Bisphosphonate therapy minimizes bone loss and reduces fracture risk by up to 50% in patients with osteoporosis,1 but it is also associated with increased risks of osteonecrosis of the jaw and atypical femoral fracture. Although atypical femoral fractures are rare, they can have a devastating effect. Patient concern about this complication has contributed to a decrease in bisphosphonate use by about half in the last decade or so,2,3 and we fear this could result in an increase in hip fracture rates.
In this article, we examine the evidence on bisphosphonate-associated atypical femoral fractures, including risks, pathogenesis, treatment, and prevention.
ATYPICAL FRACTURES INVOLVE THE FEMORAL SHAFT, NOT THE HEAD
An atypical femoral fracture is a transverse fracture of the femoral shaft (diaphysis), defined by both clinical criteria and radiographic appearance.
To be defined as atypical, a femoral fracture must meet 4 of the following 5 criteria4:
- Occurs with minimal or no trauma
- Has a predominantly transverse fracture line, originating at the lateral cortex and sometimes becoming oblique as it progresses medially across the femur
- Extends through both cortices and may be associated with a medial spike (complete fractures); or involves only the lateral cortex (incomplete fractures)
- Is noncomminuted or minimally comminuted
- Shows localized periosteal or endosteal thickening (termed “beaking” or “flaring”) of the lateral cortex at the fracture site.
Several minor features are also important but are not required, eg:
- Cortical thickening of the femoral shaft
- Unilateral or bilateral prodromal pain preceding the fracture
- Bilateral incomplete or complete femoral diaphysis fractures
- Delayed fracture healing.
Atypical femoral fracture can occur anywhere along the shaft, from just distal to the lesser trochanter to just proximal to the supracondylar flare. However, most occur in 2 areas, with 1 cluster centered at about 41 mm from the lesser trochanter (more common in relatively younger patients) and the other at 187 mm.5
ABSOLUTE RISK IS LOW BUT INCREASES WITH LONGER USE
Atypical femoral fractures are rare. Schilcher et al6 reviewed radiographs of 1,234 women who had a subtrochanteric or shaft fracture and found 59 (4.6%) of fractures were atypical. In a systematic review of 14 studies,7 the incidence ranged from 3.0 to 9.8 cases per 100,000 patient-years.

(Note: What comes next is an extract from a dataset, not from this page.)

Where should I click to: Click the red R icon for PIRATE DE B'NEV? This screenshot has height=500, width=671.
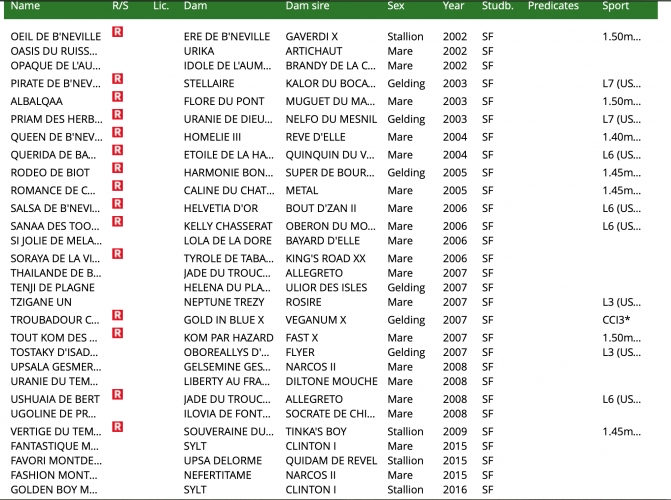tap(117, 78)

Furthermore, not all atypical femoral fractures are in bisphosphonate users: 7.4% were in nonusers in 1 series8 and 22% in another.9
Nevertheless, most studies show that bisphosphonate use increases the incidence of atypical femoral fracture, and the incidence increases with duration of use, especially after 3 years.7
An international task force of the American Society for Bone and Mineral Research listed the absolute risk as between 3.2 and 50 cases per 100,000 patient-years, with longer use (> 5 years) increasing the risk to about 100 per 100,000 patient-years.4 After stopping bisphosphonate therapy, the risk diminished by 70% per year.9
In another study, for 0.1 to 1.9 years of therapy, the age-adjusted atypical fracture rates were 1.78 per 100,000 per year (95% confidence interval [CI] 1.5–2.0), increasing to 113.1 per 100,000 per year (95% CI 69.3–156.8) with exposure from 8 to 9.9 years.10
A case-control study found that more than 5 years of bisphosphonate use increased the fracture risk by an odds ratio of 2.74 (95% CI 1.25–6.02).11
The incidence of typical femoral fracture was higher in those who adhered better to their oral bisphosphonate regimen in some studies,12 but the opposite was true in others.13
The benefits of bisphosphonate therapy in reducing fracture risk, however, outweigh the risk of atypical fracture.4
We do not know whether the rate of atypical femoral fracture is increasing. A review of Kaiser Permanente Northwest records found that the rates of atypical femoral shaft fracture had remained stable from 1996 to 2009. However, 61.9% of patients who met the strict radiographic criteria had taken oral bisphosphonates.14 These data suggest that bisphosphonate use has not increased the overall population-based risk for subtrochanteric and femoral shaft fractures, but that bisphosphonates and other risk factors may have increased the likelihood that such fractures will exhibit atypical radiographic features.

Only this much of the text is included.